**WHAT IS BEING ASKED:** Find the line containing "Task: Remove the English language chip" in the entries below. Restate it and each line after it, word for word, up to and including the line containing "The height and".

[Stored entries]
::::::

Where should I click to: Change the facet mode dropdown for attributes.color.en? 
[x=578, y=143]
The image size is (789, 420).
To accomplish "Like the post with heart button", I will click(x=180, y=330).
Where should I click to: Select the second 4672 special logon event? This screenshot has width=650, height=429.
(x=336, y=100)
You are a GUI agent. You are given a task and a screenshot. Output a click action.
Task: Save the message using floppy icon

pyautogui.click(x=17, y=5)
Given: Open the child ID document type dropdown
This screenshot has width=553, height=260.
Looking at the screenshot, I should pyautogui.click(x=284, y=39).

::::::

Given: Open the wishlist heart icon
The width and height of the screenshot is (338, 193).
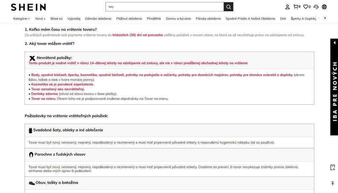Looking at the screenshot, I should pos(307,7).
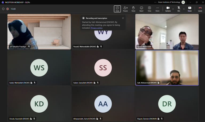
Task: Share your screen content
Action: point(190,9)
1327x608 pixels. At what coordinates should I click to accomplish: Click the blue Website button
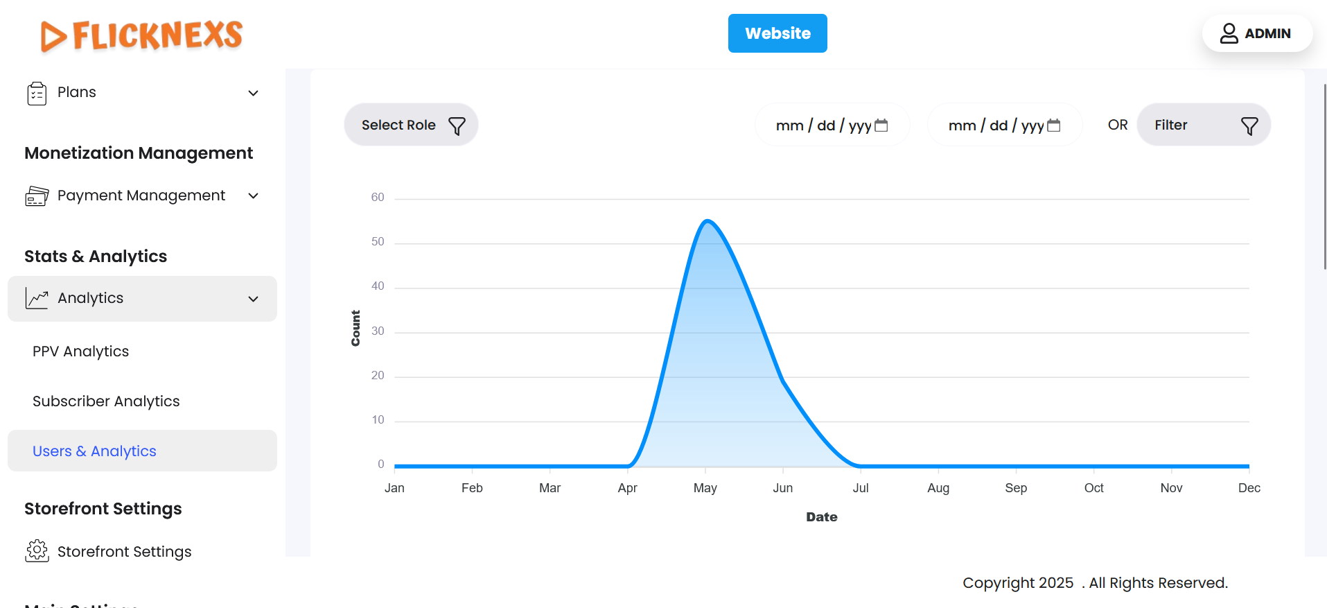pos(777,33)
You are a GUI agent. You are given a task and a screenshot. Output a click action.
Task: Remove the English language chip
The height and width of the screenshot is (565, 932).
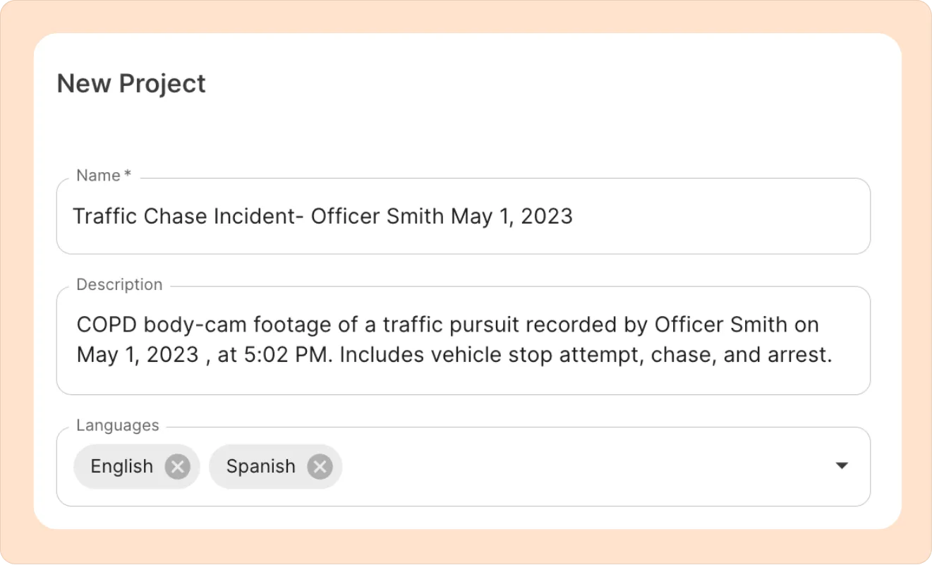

::::::

**EXERCISE RESPONSE:**
Task: Remove the English language chip
The height and width of the screenshot is (565, 932).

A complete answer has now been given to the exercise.